A fiber-optic current sensor (FOCS) is a device designed to measure direct current. Utilizing a single-ended optical fiber wrapped around the current conductor, FOCS exploits the magneto-optic effect (Faraday effect). The FOCS can measure uni- or bi-directional DC currents up to 600 kA, with an accuracy within ±0.1% of the measured value.

== Design ==
Interferometric fiber optic current sensors (FOCS) employ circularly polarized light traversing a closed loop path around an electrical conductor's current-generated magnetic flux, which reflects off a mirror. The light experiences a reciprocal phase shift as the refractive index, and effective path length, is modulated by the presence of a magnetic field, which optically induces circular birefringence.

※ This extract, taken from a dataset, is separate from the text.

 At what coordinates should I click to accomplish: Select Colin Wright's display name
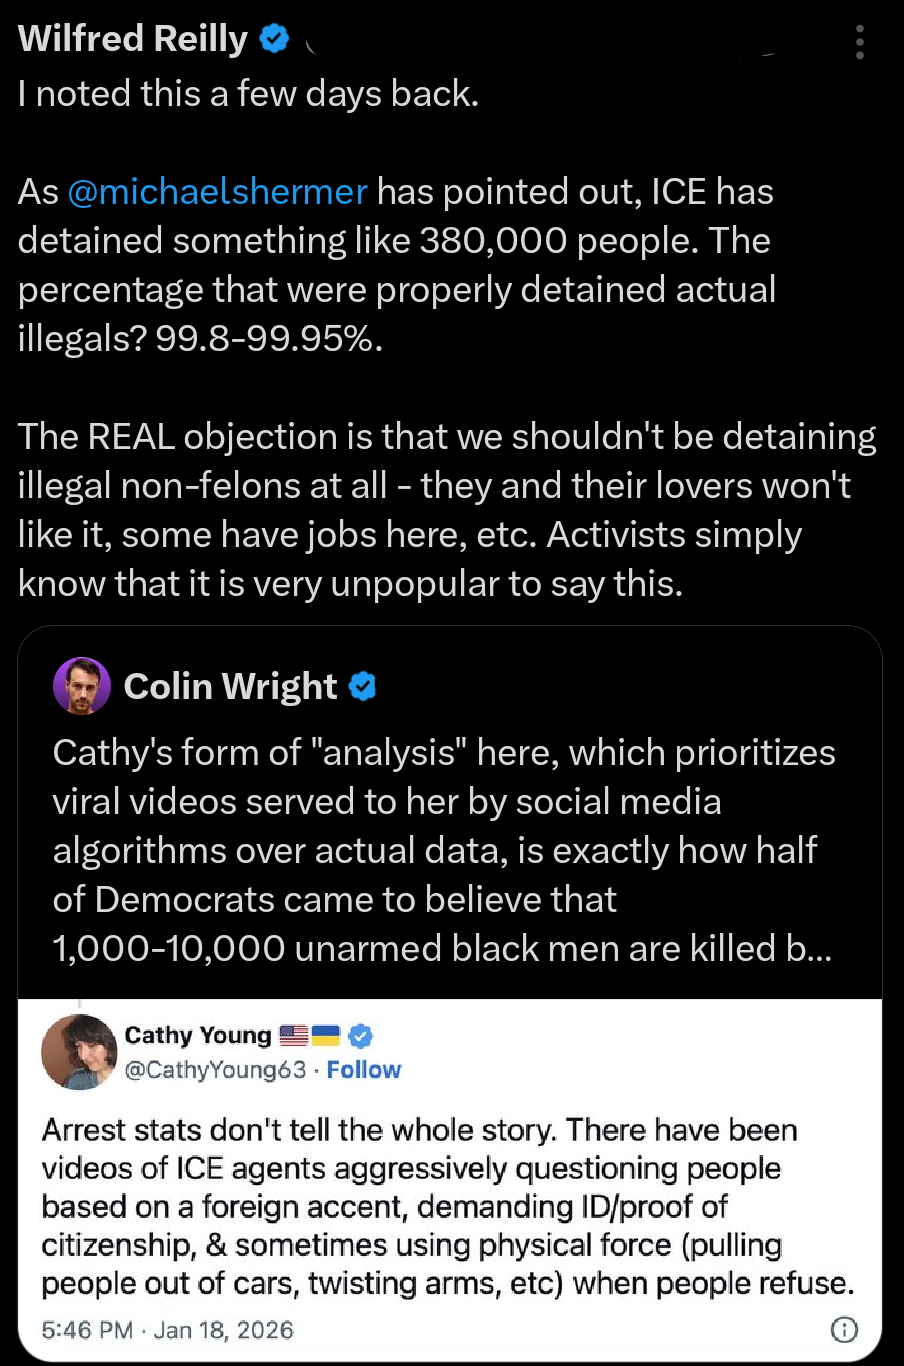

The interference pattern relative to a reference waveform is an optical intensity value corresponding to the current magnitude.

Such sensors are often employed in applications where galvanic isolation is required, as the glass fiber is an excellent electrical insulator.

FOCS sensors are vulnerable to acoustic perturbations in the fiber optical cables, as changes to the linear birefringence of the fiber cable causes additional phase shifts between the orthogonally polarized modes which must be of equal magnitude to generate circular polarization, as an exact quarter wave displacement between the fast and slow axis modes is required for a circular polarization state, and additional phase shifts in the sensing network cause the circularly polarized measurement photons, which experience a phase shift in the fiber optic current sensing coil in proportion to magnetic field density, to degenerate to a random form of elliptical polarization, which degrades interference measurement abilities as the measurement and reference photon wave forms become non-coherent at the analyzer.

==Applications==

As FOCS are resistant to effects from magnetic or electrical field interferences, they are ideal for the measurement of electrical currents and high voltages in electrical power stations or other environments with large currents.

FOCS sensors are also frequently used in military applications, as the sensors are readily hardened against electromagnetic pulses due to their inherently non-conductive nature.